La sepsi è definita come una disfunzione d'organo pericolosa per la vita causata da una risposta disregolata dell'ospite all'infezione1 e lo shock settico è la principale causa di morte nei casi gravi di sepsi2. La sepsi e lo shock settico causano milioni di morti in tutto il mondo ogni anno3. La chiave per migliorare l'esito dei pazienti con sepsi è l'inizio tempestivo di trattamenti come gli antibiotici4. Il metodo gold standard per la diagnosi di sepsi è la coltura microbica; Tuttavia, la coltura microbica richiede molto tempo e può portare a risultati falsi positivi e falsi negativi, che limitano notevolmente il significato clinico5. Pertanto, è altamente desiderabile identificare un biomarcatore del sangue della sepsi. La procalcitonina è riconosciuta come un biomarcatore ideale per la sepsi, ma ha un'efficacia diagnostica limitata perché non è in grado di distinguere la sepsi dalle malattie sterili6.

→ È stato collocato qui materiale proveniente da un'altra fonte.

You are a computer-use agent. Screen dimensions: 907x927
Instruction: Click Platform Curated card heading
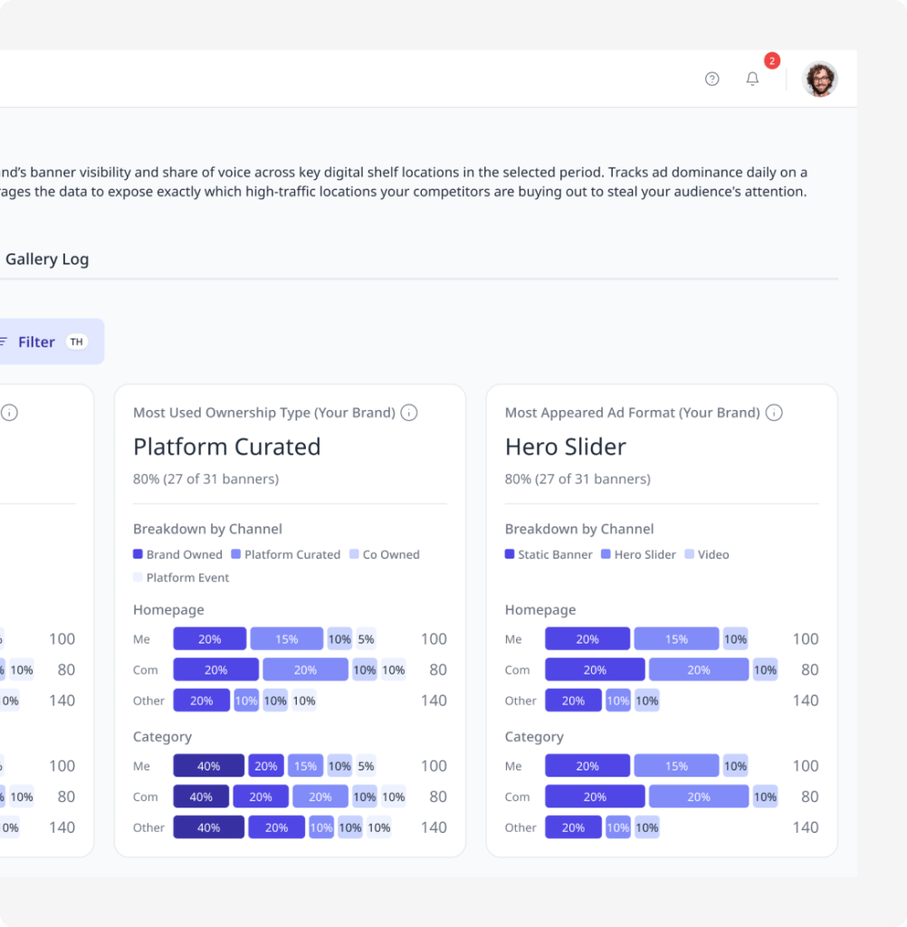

La legatura e puntura cecale del topo (CLP) è comunemente usata per creare un modello di sepsi nella ricerca scientifica. Il CLP è uno dei modelli di sepsi più utilizzati perché imita la peritonite polimicrobica, attivando risposte immunitarie sia proinfiammatorie che antinfiammatorie7. È ben noto che il CLP crea un modello di sepsi clinicamente più rilevante rispetto a tecniche alternative, come l'iniezione di endotossina batterica. Pertanto, il CLP è considerato il modello classico di sepsi da utilizzare nella ricerca8. Tuttavia, uno dei principali svantaggi del CLP è la sua riproducibilità, poiché la gravità del modello è influenzata da diversi fattori come la percentuale di cieco legato, la dimensione dell'ago, il numero di punture e la tecnica di laparotomia. Pertanto, è necessario standardizzare il modello di sepsi indotta da CLP. Il presente studio descrive i dettagli del protocollo del modello di sepsi indotta da CLP per mostrare la procedura standardizzata e aumentarne la riproducibilità.

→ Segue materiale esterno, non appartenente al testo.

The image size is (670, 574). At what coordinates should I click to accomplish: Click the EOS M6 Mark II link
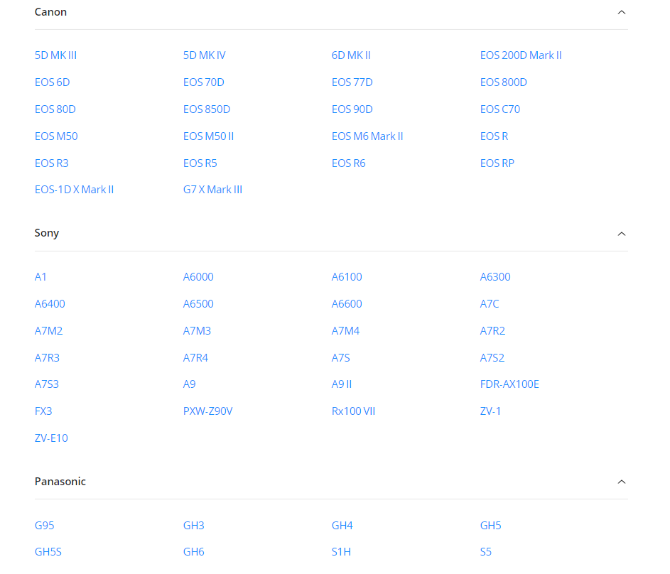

La risposta infiammatoria si verifica nella fase iniziale della sepsi, con i neutrofili che rilasciano quantità eccessive di ossidanti e proteasi che causano danni agli organi8. Un fattore chiave nella fisiopatologia della sepsi è la formazione di trappole extracellulari per neutrofili (NET), che rilasciano componenti nucleari e citosolici come DNA, istoni citrullinati e proteinasi antimicrobiche9. Studi recenti suggeriscono che l'eccessiva generazione di NET media la patologia della sepsi; nel frattempo, una diminuzione dei NET, attraverso l'inibizione enzimatica della peptidil arginina deiminasi (PAD) da parte di sostanze chimiche come YW3-56 o Cl-amidina, esercita un effetto pro-sopravvivenza nei modelli murini di sepsi10,11. L'istone citrullinato H3 (CitH3) è stato identificato come proteina specifica per la sepsi nel 201112, e successive pubblicazioni hanno dimostrato che la concentrazione circolante di CitH3 è un biomarcatore diagnostico affidabile della sepsi13,14. CitH3 è considerato un biomarcatore più sensibile e duraturo della procalcitonina ed è più specifico nel distinguere la sepsi rispetto alle citochine infiammatorie13.
In questo studio, abbiamo valutato un biomarcatore diagnostico affidabile della sepsi in un modello murino di sepsi indotto da CLP.